══ Exercise inputs ══

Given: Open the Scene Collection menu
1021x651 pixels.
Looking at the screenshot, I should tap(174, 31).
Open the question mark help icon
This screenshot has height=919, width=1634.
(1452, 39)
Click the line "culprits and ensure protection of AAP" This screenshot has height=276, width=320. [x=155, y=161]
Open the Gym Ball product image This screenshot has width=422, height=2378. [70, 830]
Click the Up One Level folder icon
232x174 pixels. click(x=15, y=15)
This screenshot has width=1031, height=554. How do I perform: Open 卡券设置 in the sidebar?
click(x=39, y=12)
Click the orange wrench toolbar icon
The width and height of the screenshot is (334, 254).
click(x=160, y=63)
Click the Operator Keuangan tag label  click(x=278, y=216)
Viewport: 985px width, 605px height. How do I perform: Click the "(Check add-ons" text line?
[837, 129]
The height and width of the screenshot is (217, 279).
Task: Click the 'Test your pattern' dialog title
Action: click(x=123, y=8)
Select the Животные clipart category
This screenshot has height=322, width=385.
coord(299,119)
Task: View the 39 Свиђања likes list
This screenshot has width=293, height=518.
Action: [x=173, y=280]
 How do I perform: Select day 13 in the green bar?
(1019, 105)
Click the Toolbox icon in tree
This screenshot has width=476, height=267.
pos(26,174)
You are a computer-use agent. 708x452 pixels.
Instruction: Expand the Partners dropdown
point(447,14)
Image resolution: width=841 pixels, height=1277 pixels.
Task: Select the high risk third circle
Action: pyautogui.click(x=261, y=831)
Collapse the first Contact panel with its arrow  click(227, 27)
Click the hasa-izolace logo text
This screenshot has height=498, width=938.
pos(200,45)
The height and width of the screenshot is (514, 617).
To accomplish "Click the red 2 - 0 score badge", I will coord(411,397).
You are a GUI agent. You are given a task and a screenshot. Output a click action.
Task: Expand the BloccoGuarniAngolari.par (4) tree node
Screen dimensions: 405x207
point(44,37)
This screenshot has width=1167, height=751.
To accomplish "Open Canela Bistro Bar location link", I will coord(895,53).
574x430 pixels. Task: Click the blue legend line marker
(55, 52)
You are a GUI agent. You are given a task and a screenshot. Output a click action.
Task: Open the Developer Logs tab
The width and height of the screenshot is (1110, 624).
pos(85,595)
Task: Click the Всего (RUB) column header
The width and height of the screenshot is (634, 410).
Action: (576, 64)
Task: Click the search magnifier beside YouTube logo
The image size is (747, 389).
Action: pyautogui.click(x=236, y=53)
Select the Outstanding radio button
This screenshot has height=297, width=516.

═══

- _Activity_
The whole listing above is to be transcribed exactly, line for line.

- _Result below_
Given: Open the Scene Collection menu
1021x651 pixels.
Looking at the screenshot, I should tap(174, 31).
Open the question mark help icon
This screenshot has height=919, width=1634.
(1452, 39)
Click the line "culprits and ensure protection of AAP" This screenshot has height=276, width=320. [x=155, y=161]
Open the Gym Ball product image This screenshot has width=422, height=2378. [70, 830]
Click the Up One Level folder icon
232x174 pixels. click(x=15, y=15)
This screenshot has width=1031, height=554. How do I perform: Open 卡券设置 in the sidebar?
click(x=39, y=12)
Click the orange wrench toolbar icon
The width and height of the screenshot is (334, 254).
click(x=160, y=63)
Click the Operator Keuangan tag label  click(x=278, y=216)
Viewport: 985px width, 605px height. How do I perform: Click the "(Check add-ons" text line?
[837, 129]
The height and width of the screenshot is (217, 279).
Task: Click the 'Test your pattern' dialog title
Action: click(x=123, y=8)
Select the Животные clipart category
This screenshot has height=322, width=385.
coord(299,119)
Task: View the 39 Свиђања likes list
This screenshot has width=293, height=518.
Action: [x=173, y=280]
 How do I perform: Select day 13 in the green bar?
(1019, 105)
Click the Toolbox icon in tree
This screenshot has width=476, height=267.
pos(26,174)
You are a computer-use agent. 708x452 pixels.
Instruction: Expand the Partners dropdown
point(447,14)
Image resolution: width=841 pixels, height=1277 pixels.
Task: Select the high risk third circle
Action: pyautogui.click(x=261, y=831)
Collapse the first Contact panel with its arrow  click(227, 27)
Click the hasa-izolace logo text
This screenshot has height=498, width=938.
pos(200,45)
The height and width of the screenshot is (514, 617).
To accomplish "Click the red 2 - 0 score badge", I will coord(411,397).
You are a GUI agent. You are given a task and a screenshot. Output a click action.
Task: Expand the BloccoGuarniAngolari.par (4) tree node
Screen dimensions: 405x207
point(44,37)
This screenshot has width=1167, height=751.
To accomplish "Open Canela Bistro Bar location link", I will coord(895,53).
574x430 pixels. Task: Click the blue legend line marker
(55, 52)
You are a GUI agent. You are given a task and a screenshot. Output a click action.
Task: Open the Developer Logs tab
The width and height of the screenshot is (1110, 624).
pos(85,595)
Task: Click the Всего (RUB) column header
The width and height of the screenshot is (634, 410).
Action: (576, 64)
Task: Click the search magnifier beside YouTube logo
The image size is (747, 389).
Action: pyautogui.click(x=236, y=53)
Select the Outstanding radio button
This screenshot has height=297, width=516.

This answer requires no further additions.